===== Exercise materials
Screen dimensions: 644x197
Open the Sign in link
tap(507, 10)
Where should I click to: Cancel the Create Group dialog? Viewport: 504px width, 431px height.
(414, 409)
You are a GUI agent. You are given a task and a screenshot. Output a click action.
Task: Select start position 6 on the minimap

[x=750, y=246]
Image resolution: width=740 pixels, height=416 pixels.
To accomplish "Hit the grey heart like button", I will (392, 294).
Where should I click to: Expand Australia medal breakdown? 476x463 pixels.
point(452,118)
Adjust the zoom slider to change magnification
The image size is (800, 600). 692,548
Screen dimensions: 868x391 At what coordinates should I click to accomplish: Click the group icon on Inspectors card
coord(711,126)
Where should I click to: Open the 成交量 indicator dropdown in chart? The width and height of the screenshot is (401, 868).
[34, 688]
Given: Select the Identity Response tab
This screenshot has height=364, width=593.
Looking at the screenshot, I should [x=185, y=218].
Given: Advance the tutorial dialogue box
==========
Repeat all the records without altering a single word.

Screen dimensions: 644x197
Open the Sign in link
tap(507, 10)
Where should I click to: Cancel the Create Group dialog? Viewport: 504px width, 431px height.
(414, 409)
You are a GUI agent. You are given a task and a screenshot. Output a click action.
Task: Select start position 6 on the minimap

[x=750, y=246]
Image resolution: width=740 pixels, height=416 pixels.
To accomplish "Hit the grey heart like button", I will (392, 294).
Where should I click to: Expand Australia medal breakdown? 476x463 pixels.
point(452,118)
Adjust the zoom slider to change magnification
The image size is (800, 600). 692,548
Screen dimensions: 868x391 At what coordinates should I click to accomplish: Click the group icon on Inspectors card
coord(711,126)
Where should I click to: Open the 成交量 indicator dropdown in chart? The width and height of the screenshot is (401, 868).
[34, 688]
Given: Select the Identity Response tab
This screenshot has height=364, width=593.
Looking at the screenshot, I should [x=185, y=218].
Given: Advance the tutorial dialogue box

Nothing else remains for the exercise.